Who is responsible for crossing at railroad intersection?

Published 11:45 am Monday, April 20, 2009

By by Lisa Tindell and Kerry Whipple Bean
An 2006 Alabama Department of Transportation study found that a railroad crossing gate on Deer Street in downtown Brewton would likely protect motorists and perhaps save lives.
If so, three years later, why has no crossing gate been added to the intersection?
The three parties involved in the project — the Alabama Department of Transportation, CSX railroad and the City of Brewton — have given conflicting explanations for why the proposed project fell apart.
The controversy surrounding the absence of the railroad crossing bubbled to the surface earlier April 6 when a CSX train collided with a log truck, catapulting logs into the nearby First Exchange Bank.
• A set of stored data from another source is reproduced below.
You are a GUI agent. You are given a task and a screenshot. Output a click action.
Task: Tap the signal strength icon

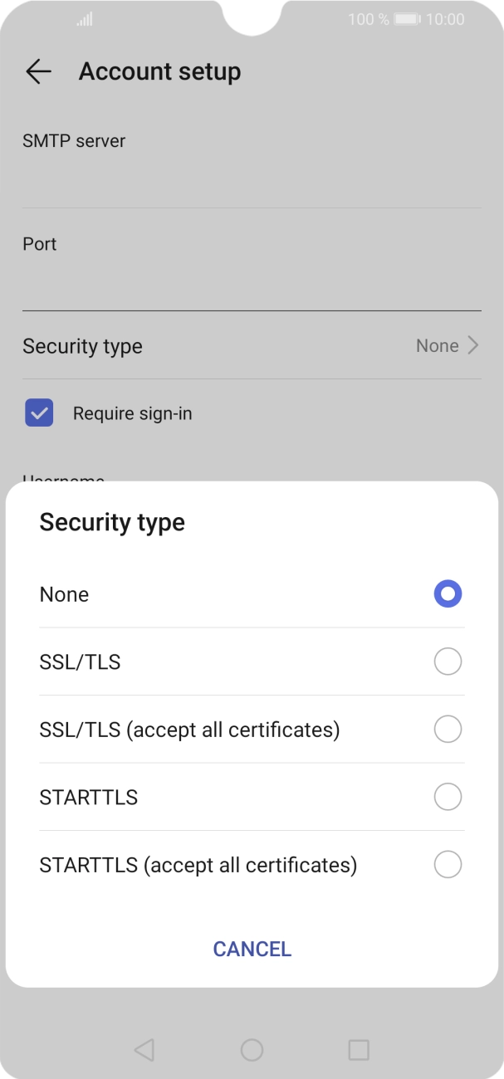point(85,19)
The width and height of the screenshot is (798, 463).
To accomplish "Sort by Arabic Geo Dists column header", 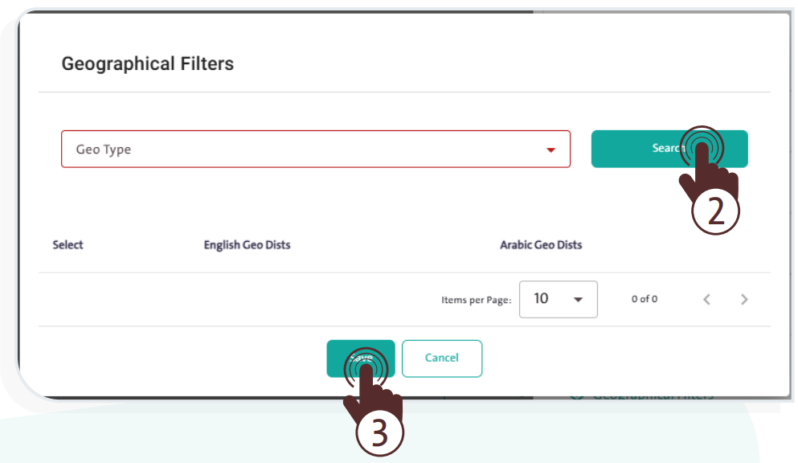I will point(541,244).
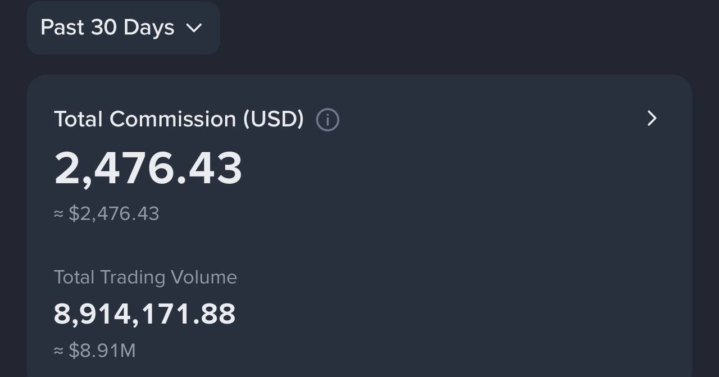
Task: Click the Total Commission (USD) label
Action: coord(179,119)
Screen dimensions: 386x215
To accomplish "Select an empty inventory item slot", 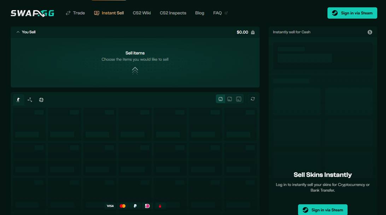I will [x=29, y=124].
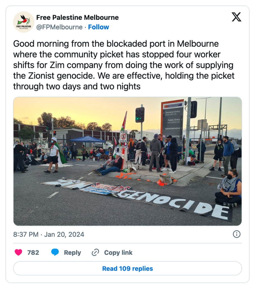The height and width of the screenshot is (289, 260).
Task: Click the tweet text about the blockaded port
Action: tap(124, 65)
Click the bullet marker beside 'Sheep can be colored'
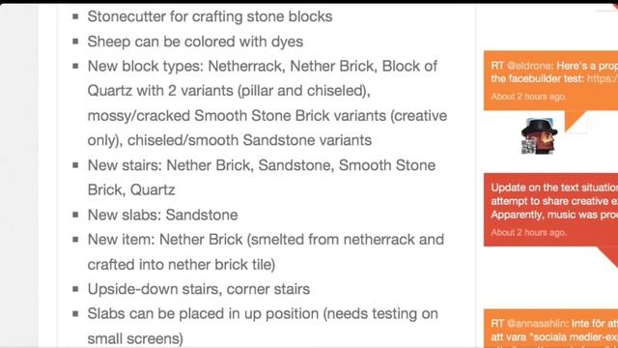The image size is (618, 348). point(75,42)
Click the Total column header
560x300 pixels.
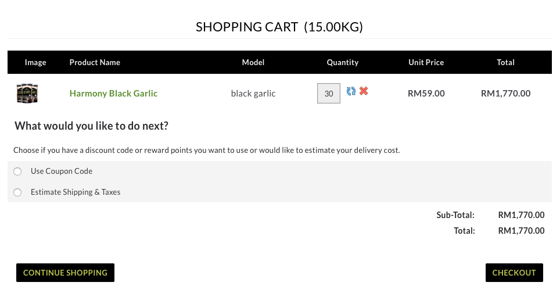click(506, 62)
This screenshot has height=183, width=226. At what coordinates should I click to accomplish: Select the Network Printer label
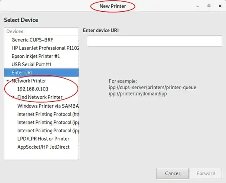[29, 81]
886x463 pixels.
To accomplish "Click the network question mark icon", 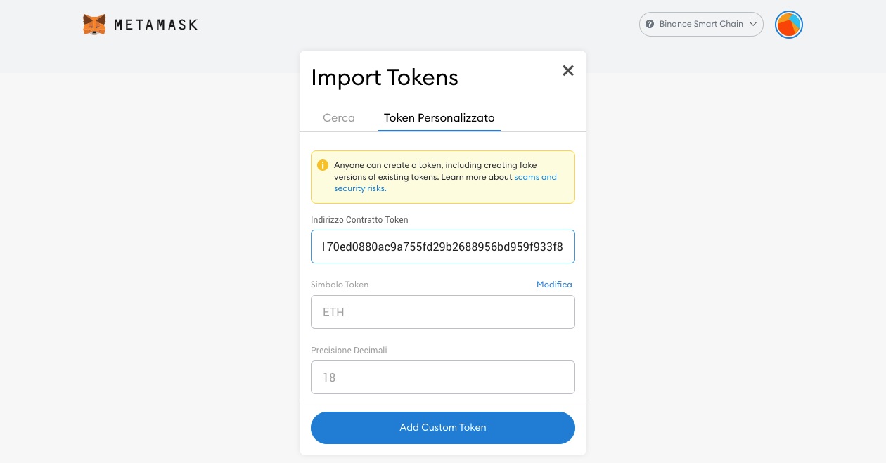I will [650, 24].
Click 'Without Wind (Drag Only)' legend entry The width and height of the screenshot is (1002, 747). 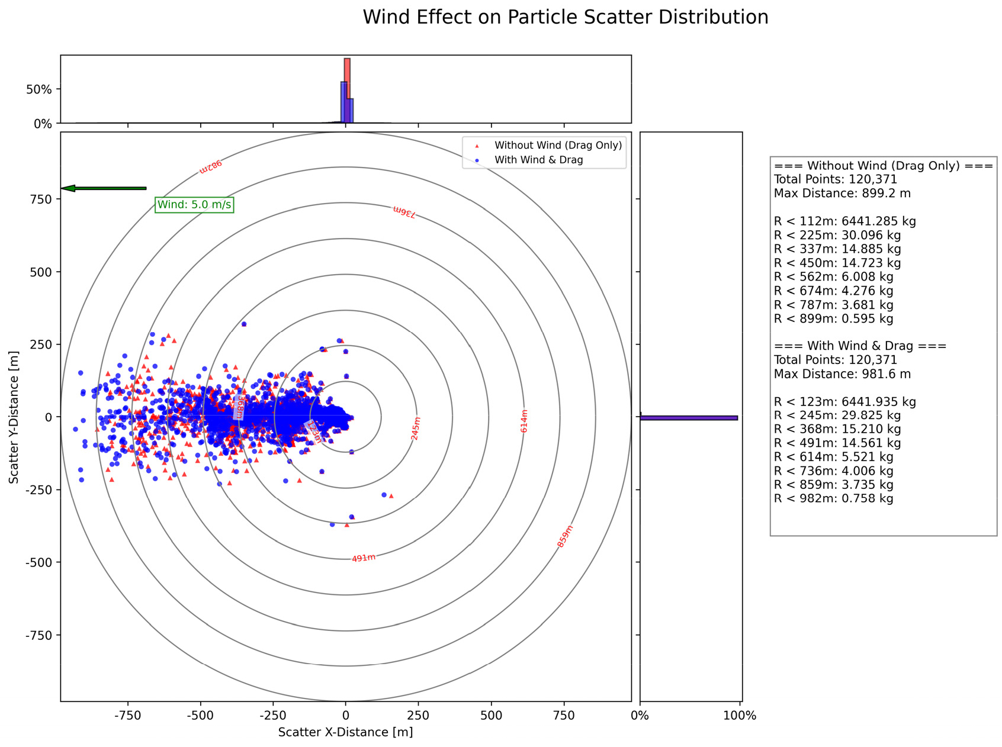click(558, 146)
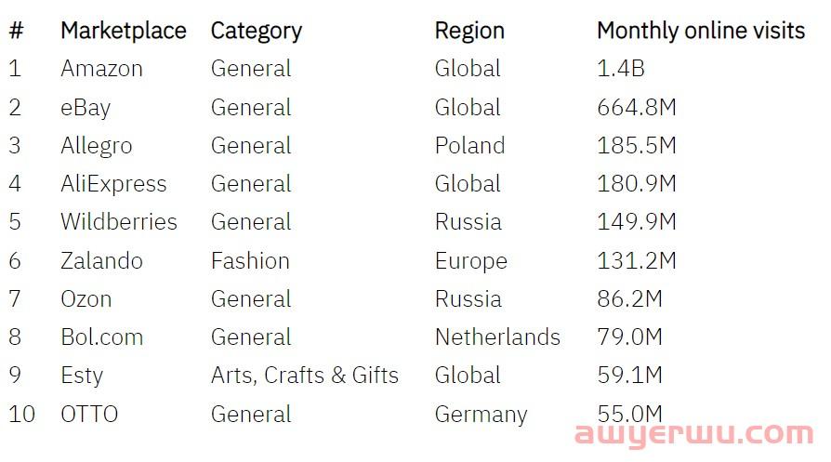Click the Netherlands region cell
Viewport: 831px width, 462px height.
497,337
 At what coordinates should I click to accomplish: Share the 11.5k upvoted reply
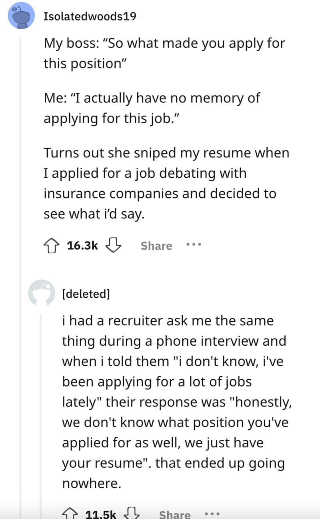175,513
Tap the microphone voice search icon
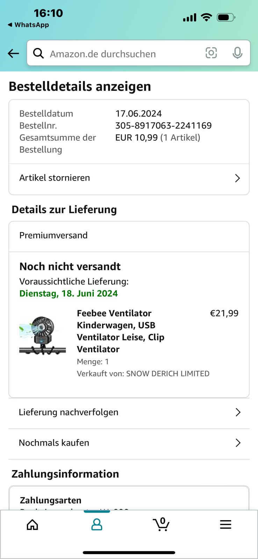 pos(237,53)
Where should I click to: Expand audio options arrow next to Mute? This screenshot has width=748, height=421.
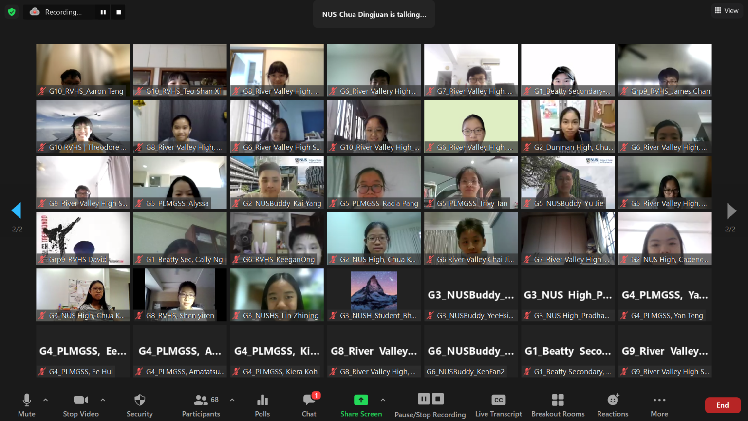pyautogui.click(x=46, y=400)
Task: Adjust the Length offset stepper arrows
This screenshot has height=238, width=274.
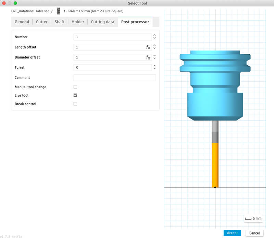Action: click(154, 47)
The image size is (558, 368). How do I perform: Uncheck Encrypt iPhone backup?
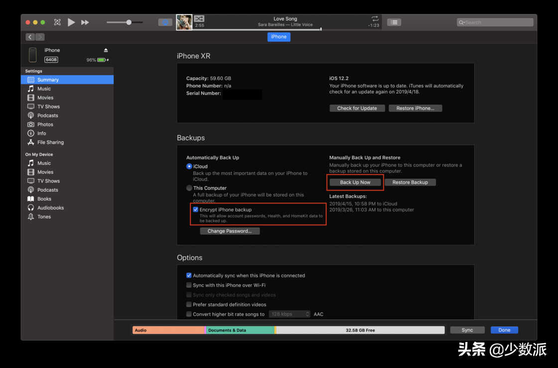tap(196, 210)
No one was injured — on the train, in the truck or in the bank — but FEB president Dan Thomas said it caused thousands of dollars in damage to the bank.
And it left witnesses wondering why the intersection has no crossing gate, while a gate with flashing lights sits a few hundred yards away at the intersection of U.S. 31 and Alabama 41.
Thomas said he believes a crossing gate would have prevented the April 6 crash.
Witnesses said the log truck was trying to beat the train, and the driver was cited for failing to obey a train signal. The vehicles were headed in opposite directions.
In the wake of the crash, ALDOT, CSX and Brewton officials have offered conflicting reasons for the lack of a crossing gate at the intersection.
City officials said the project was in the hands of CSX, but a CSX spokesman said approval for the project was the responsibility of ALDOT.
Rebecca Leigh White, public affairs representative for the department of transportation, said department engineers had conducted a survey in 2006 and determined a gate at the crossing would be beneficial.
But the project is out of ALDOT’s hands, she said.
Information about any follow up discussions between Brewton and CSX officials was never forwarded to ALDOT, White said.
Brewton Mayor Ted Jennings said the final decision was left in the hands of CSX officials.
Jennings said the city has always pushed to have crossing gates at the location in question, but has no authority or ability to install the system.
But CSX officials said the ultimate authority rested with ALDOT.
Sullivan said CSX would install a crossing if given permission by the state department of transportation. Once permission is granted and funding allotted, CSX can install the appropriate device, Sullivan said.
Jennings said city officials would welcome revisiting the idea of a crossing.
Conducting business with the front window boarded up at First Exchange Bank, Thomas said he is grateful no one was injured in the log truck accident. But he hopes a crossing gate will be erected soon.